Quite simply, these tiny, round holes in elevator doors are keyholes. Elevators are built with many safety features, and these holes are one of them. Elevators have two sets of doors, one opening to the floor called the landing door and another that is part of the elevator compartment, more specifically known as the cabin, cab, car, or carriage.
If an elevator stops and the cabin doors won’t open due to some mechanical or other problem, there needs to be a way for rescuers or maintenance personnel to get to the passengers if the problem can’t be corrected. Most of the time, the elevator gets fixed and moves on its way before the keyhole is needed, but sometimes, the elevator needs to be accessed more quickly due to a more pressing problem such as a fire or panicked passenger. This is where the tiny holes in elevator doors come into play.
Maintenance personnel and firefighters have access to a tool called a hoistway door unlocking device or drop key, which is usually kept in a secure location in the building that can only be accessed by approved personnel. This can be in what is known as a Knox box, a place where important keys to a building are kept. Firefighters and elevator technicians might even carry their own unlocking devices or drop keys. The tiny hole doesn’t have an official name, though sometimes it’s referred to as an escutcheon or escutcheon tube (like the one in our ears).

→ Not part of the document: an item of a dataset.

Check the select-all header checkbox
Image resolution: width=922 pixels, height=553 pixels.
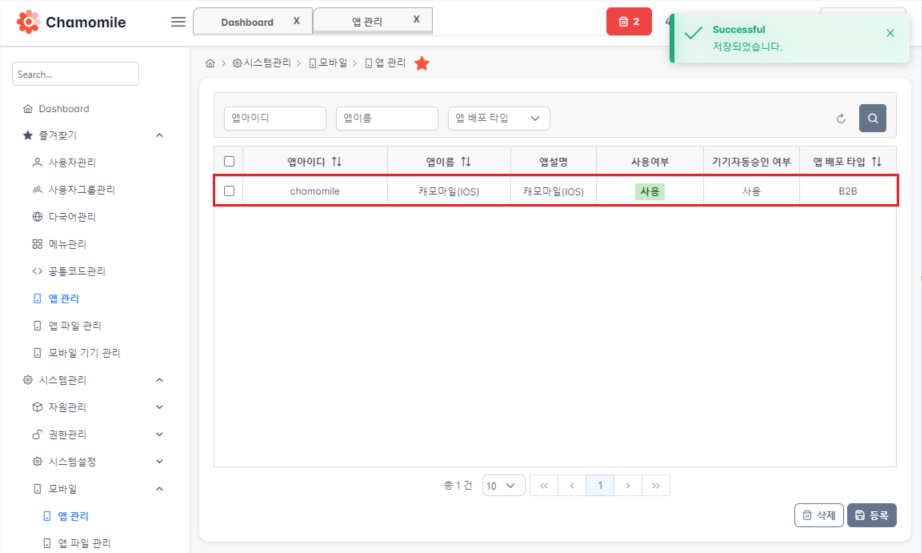[229, 161]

This special key is inserted into the tiny hole in the landing elevator door and allows that door to be released and opened. This is when certain specific procedures are followed to get people out of the dangerous situation posed by an elevator between floors. These landing doors are also opened with this key when the elevator needs to be repaired or inspected, whether the cabin is present on that floor or not.
These holes have been required on elevator doors since the 1970s when new fire codes began to require them. Elevator manufacturers Otis and Schindler began incorporating them into their elevators at this time. Firefighters don’t have to have the key to get the doors open as they can force their way in, but the key does make things easier since the firefighters would have to damage the door.
But, as stated before, many elevator doors do not have these keyholes. That’s because some jurisdictions determined that the holes could impose a safety risk as anyone with the key could access the landing door, and opening it could lead to an open elevator shaft when no elevator cabin was there.